The number of homeless people in Glendale fell slightly this year—but unsheltered people were counted in January, months before the COVID-19 pandemic led to shutdowns and unemployment in the city, county and state.
Results of a Jan. 27 count show Maricopa County’s unsheltered population increased significantly over the last year, from 3,188 to 3,767. More than two-thirds of the homeless were counted in Phoenix.
Glendale continues to have the highest number of homeless people in cities west of Phoenix, though the number of homeless counted here dropped from 194 last year to 170 this year. The number of unsheltered people in Glendale remains more than twice as many as the 83 counted in Peoria.
The county-wide homeless “Point in Time” count is organized by the Maricopa Association of Governments.
Jean Moreno, Glendale’s director of community services, called the drop “nominal.”
“Although the report shows a reduction in the count of unsheltered homeless persons in Glendale, (with) 24 fewer than the year prior, when viewed in the context as a proportion of the entire region’s PIT count and the rate per 1,000 population—the changes were nominal. It is also of critical importance to note that PIT report is merely one piece of information that can be used to gain insights into the condition of homelessness,” Moreno said.
Lisa Baker, a Glendale-based real estate agent and vice chairwoman of the city’s community development advisory committee, credits agencies the city is funding for homeless services.
“Phoenix Rescue Mission does a lot of great work. PRM has recently been allocated over $210,000 in CARES Act funds by the city council to expand the Glendale Works program,” she said.
“Glendale Works is having success in helping homeless individuals earn money and hopefully get other assistance and services they may need to help them get off of the street.”
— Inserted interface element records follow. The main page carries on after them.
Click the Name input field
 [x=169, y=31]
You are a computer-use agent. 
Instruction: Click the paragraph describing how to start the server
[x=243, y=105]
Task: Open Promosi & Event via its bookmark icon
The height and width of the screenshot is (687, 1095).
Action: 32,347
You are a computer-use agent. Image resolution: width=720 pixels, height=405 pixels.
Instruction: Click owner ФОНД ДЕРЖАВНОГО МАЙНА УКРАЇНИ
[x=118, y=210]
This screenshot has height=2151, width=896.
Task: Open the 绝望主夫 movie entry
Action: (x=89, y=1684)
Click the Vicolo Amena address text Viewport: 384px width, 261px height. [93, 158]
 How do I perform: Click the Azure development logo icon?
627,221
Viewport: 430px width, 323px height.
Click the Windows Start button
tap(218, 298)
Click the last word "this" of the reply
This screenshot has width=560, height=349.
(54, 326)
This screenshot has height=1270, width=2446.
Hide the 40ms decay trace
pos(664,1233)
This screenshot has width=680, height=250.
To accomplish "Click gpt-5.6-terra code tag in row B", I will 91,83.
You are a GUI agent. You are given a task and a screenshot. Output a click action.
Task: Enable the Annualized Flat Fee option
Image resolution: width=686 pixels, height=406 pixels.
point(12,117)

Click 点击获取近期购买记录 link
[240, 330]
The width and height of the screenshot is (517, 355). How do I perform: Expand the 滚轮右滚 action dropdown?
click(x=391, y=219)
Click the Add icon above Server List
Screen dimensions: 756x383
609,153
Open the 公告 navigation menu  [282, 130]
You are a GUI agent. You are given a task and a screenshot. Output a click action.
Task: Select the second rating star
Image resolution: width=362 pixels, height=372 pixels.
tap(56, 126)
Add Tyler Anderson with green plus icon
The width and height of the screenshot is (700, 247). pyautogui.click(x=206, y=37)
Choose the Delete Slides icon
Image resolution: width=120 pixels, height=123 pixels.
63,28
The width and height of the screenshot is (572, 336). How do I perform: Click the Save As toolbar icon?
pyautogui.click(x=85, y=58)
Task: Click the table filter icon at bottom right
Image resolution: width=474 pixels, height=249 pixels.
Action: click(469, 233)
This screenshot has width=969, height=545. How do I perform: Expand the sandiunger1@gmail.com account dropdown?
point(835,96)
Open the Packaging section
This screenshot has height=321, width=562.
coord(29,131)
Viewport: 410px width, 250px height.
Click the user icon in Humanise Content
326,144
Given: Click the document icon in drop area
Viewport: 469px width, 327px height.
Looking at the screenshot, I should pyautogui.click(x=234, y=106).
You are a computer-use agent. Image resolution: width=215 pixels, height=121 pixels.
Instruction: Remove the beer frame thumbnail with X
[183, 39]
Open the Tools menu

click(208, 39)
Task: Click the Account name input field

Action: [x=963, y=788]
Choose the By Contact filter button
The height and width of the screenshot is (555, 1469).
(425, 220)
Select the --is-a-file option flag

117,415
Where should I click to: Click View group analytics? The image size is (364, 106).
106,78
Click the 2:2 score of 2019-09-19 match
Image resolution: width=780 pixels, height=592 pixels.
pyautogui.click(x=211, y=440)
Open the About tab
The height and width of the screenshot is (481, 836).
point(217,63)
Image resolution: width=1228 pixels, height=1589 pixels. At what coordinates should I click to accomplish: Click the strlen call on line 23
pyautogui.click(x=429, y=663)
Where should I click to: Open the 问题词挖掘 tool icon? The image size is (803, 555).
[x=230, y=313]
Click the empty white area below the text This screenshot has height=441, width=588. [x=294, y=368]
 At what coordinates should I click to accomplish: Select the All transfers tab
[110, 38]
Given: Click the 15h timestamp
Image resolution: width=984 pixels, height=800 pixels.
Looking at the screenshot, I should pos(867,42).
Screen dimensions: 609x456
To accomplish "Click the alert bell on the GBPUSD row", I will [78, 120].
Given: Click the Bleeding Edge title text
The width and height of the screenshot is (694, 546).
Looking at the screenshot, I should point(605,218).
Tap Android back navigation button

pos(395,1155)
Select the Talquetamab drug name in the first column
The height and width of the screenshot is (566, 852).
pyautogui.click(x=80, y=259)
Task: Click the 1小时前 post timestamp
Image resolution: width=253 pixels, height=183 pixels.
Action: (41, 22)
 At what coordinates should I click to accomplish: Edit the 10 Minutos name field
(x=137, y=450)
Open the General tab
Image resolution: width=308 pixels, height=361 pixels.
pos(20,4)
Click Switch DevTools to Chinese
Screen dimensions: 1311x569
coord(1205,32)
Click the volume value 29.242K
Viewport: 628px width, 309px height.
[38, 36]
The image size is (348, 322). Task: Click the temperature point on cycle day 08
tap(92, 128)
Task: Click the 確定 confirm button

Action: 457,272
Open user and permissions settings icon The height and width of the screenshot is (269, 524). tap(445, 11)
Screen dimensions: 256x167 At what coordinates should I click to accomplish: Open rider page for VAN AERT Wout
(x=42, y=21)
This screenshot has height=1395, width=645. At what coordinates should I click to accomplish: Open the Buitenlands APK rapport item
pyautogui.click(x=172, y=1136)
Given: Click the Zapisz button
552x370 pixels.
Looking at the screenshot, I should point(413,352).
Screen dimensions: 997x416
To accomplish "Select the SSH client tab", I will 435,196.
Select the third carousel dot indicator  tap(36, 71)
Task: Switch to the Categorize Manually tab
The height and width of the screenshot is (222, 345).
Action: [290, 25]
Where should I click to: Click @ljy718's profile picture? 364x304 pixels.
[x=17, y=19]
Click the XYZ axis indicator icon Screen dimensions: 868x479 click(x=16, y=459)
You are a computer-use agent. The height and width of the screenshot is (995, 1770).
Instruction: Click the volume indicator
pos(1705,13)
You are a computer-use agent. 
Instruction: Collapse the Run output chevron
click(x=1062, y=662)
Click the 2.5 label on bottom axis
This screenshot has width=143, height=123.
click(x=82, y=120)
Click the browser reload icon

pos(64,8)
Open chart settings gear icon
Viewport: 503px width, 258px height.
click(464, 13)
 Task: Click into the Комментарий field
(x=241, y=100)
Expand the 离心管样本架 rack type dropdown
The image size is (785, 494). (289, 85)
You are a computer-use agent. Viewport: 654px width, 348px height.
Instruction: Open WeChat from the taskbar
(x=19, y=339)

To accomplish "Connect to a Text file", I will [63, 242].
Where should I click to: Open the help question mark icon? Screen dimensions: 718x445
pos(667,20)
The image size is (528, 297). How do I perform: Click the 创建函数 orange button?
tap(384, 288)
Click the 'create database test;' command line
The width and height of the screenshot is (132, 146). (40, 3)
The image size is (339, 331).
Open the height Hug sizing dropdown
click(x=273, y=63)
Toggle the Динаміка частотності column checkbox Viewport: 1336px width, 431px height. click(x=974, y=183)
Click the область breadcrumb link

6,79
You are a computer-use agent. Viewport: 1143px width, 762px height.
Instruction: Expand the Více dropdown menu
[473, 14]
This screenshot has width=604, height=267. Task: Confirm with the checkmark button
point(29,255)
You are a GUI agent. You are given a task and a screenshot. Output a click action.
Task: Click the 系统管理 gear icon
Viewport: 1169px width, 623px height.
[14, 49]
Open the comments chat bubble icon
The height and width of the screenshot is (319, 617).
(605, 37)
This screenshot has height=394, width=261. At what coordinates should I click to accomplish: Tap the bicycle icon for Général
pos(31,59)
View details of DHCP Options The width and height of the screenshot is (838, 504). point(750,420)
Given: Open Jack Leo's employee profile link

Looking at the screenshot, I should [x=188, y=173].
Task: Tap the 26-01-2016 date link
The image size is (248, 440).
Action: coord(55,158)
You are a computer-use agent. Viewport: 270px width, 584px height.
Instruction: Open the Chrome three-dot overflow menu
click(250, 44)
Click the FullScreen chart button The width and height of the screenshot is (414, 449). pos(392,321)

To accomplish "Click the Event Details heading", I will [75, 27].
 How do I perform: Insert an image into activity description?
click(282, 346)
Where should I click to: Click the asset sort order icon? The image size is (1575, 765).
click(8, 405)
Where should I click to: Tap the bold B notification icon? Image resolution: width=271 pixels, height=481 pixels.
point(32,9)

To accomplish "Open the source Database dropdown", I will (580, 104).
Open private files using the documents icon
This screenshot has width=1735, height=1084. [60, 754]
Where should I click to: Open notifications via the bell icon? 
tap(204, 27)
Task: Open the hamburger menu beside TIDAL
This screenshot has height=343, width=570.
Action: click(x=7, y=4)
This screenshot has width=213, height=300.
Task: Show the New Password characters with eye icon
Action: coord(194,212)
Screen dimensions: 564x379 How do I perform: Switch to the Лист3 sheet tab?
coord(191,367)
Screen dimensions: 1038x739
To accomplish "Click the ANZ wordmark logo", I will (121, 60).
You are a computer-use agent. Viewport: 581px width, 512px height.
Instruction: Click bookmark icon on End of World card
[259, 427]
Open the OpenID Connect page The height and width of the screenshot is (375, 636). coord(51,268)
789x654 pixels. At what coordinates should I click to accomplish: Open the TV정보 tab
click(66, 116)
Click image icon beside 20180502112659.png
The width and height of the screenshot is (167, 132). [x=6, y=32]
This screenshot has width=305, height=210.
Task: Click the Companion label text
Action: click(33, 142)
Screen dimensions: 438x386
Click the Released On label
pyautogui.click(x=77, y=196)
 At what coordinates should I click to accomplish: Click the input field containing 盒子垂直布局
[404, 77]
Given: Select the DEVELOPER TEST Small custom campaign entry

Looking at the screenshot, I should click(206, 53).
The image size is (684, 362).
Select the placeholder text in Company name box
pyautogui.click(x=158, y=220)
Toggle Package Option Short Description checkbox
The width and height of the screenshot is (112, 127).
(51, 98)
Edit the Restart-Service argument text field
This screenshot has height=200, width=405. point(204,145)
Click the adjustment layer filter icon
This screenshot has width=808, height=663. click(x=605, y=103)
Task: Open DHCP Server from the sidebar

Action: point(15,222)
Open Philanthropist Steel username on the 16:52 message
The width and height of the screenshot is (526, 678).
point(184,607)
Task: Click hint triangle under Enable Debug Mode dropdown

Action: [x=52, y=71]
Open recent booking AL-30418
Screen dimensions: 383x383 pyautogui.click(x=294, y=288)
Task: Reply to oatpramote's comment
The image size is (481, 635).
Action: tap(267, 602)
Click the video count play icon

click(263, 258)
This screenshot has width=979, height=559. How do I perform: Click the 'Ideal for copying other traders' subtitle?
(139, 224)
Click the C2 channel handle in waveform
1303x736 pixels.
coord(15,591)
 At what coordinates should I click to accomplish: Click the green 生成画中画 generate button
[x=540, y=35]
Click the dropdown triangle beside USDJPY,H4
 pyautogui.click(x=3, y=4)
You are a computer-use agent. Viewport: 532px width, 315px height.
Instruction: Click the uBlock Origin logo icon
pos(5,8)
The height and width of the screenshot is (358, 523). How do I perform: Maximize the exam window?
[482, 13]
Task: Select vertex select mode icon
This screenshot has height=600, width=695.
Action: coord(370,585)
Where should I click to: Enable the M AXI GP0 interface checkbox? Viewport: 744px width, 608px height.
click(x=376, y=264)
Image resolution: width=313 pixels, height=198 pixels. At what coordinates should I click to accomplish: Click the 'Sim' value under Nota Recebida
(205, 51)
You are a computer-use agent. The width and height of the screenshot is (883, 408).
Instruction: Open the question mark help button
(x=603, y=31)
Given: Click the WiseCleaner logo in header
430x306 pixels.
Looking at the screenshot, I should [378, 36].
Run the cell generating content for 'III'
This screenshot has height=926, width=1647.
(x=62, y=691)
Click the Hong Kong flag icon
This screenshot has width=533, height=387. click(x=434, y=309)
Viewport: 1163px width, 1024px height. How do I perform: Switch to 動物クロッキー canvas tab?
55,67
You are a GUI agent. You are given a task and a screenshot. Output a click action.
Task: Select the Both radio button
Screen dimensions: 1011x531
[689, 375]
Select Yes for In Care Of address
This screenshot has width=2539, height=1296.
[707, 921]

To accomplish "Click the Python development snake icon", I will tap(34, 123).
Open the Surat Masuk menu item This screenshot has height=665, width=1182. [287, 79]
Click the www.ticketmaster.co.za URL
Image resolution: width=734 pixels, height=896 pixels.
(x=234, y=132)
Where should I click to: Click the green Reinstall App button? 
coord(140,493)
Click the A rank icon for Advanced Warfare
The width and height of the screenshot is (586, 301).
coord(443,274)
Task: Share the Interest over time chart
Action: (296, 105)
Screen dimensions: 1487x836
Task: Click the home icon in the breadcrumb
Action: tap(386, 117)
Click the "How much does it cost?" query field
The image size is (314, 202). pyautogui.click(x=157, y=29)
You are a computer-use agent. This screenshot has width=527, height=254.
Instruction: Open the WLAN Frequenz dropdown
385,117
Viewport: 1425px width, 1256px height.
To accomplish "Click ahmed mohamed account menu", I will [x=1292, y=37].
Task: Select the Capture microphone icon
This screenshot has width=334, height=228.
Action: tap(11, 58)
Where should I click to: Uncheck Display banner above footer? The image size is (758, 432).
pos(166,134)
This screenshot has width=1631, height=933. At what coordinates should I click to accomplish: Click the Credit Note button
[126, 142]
Even so, she noted Glendale Works is a topic of controversy: “The program is viewed by some as an exploitation of low-cost labor by the city, especially since workers are being moved from the parks to the landfill, further maximizing the financial benefit for the city, while it is being funded in part by grants.”
What remains to be seen is the impact of the COVID-19 pandemic on the homeless population.
Baker is optimistic that federal CARES funds will be put to good use.
“It’s safe to say there’s a lot riding on touting the success of Glendale Works/PRM in the fight against homelessness in the city of Glendale. Right now, it’s about $345,916 in 2020 alone,” Baker said.
An update on Glendale Works was one of the topics at a Tuesday, Sept. 8, city council workshop.
Point in Time count
Over 60 volunteers gathered in the early, cold morning Jan. 28 to help count the homeless in Glendale.
The volunteers were asked to interact with as many homeless individuals as possible, ask them questions and offer services.
In January 2019, volunteers counted 194 unsheltered people in Glendale. That was nearly five times the 44 unsheltered people counted in 2016. In 2017, 57 unsheltered people were counted—the number of unsheltered spiked to 164 in 2018.
According to the Maricopa Association of Governments, the counts are submitted annually to the Department of Housing and Urban Development, which uses the information to allocate and prioritize funding for homeless programs.
In cities across the state, the annual count utilizes volunteer teams that include city, town, county and state representatives; community and faith-based organizations; businesses; and private residents.
For the first time, the annual count was conducted electronically using a cellphone application.
Matthew Hess, administrator in Glendale’s revitalization department, said the count is important for several reasons.
“Not only do you have the total number of homeless, but some of the issues, age, demographics, health situations that are being experienced by the homeless,” Hess said.
Hess said the city coordinated on the count with the Glendale Police Department and community services like Phoenix Rescue Mission.
When homeless people were contacted, they were offered a variety of community services and a bag of toiletries.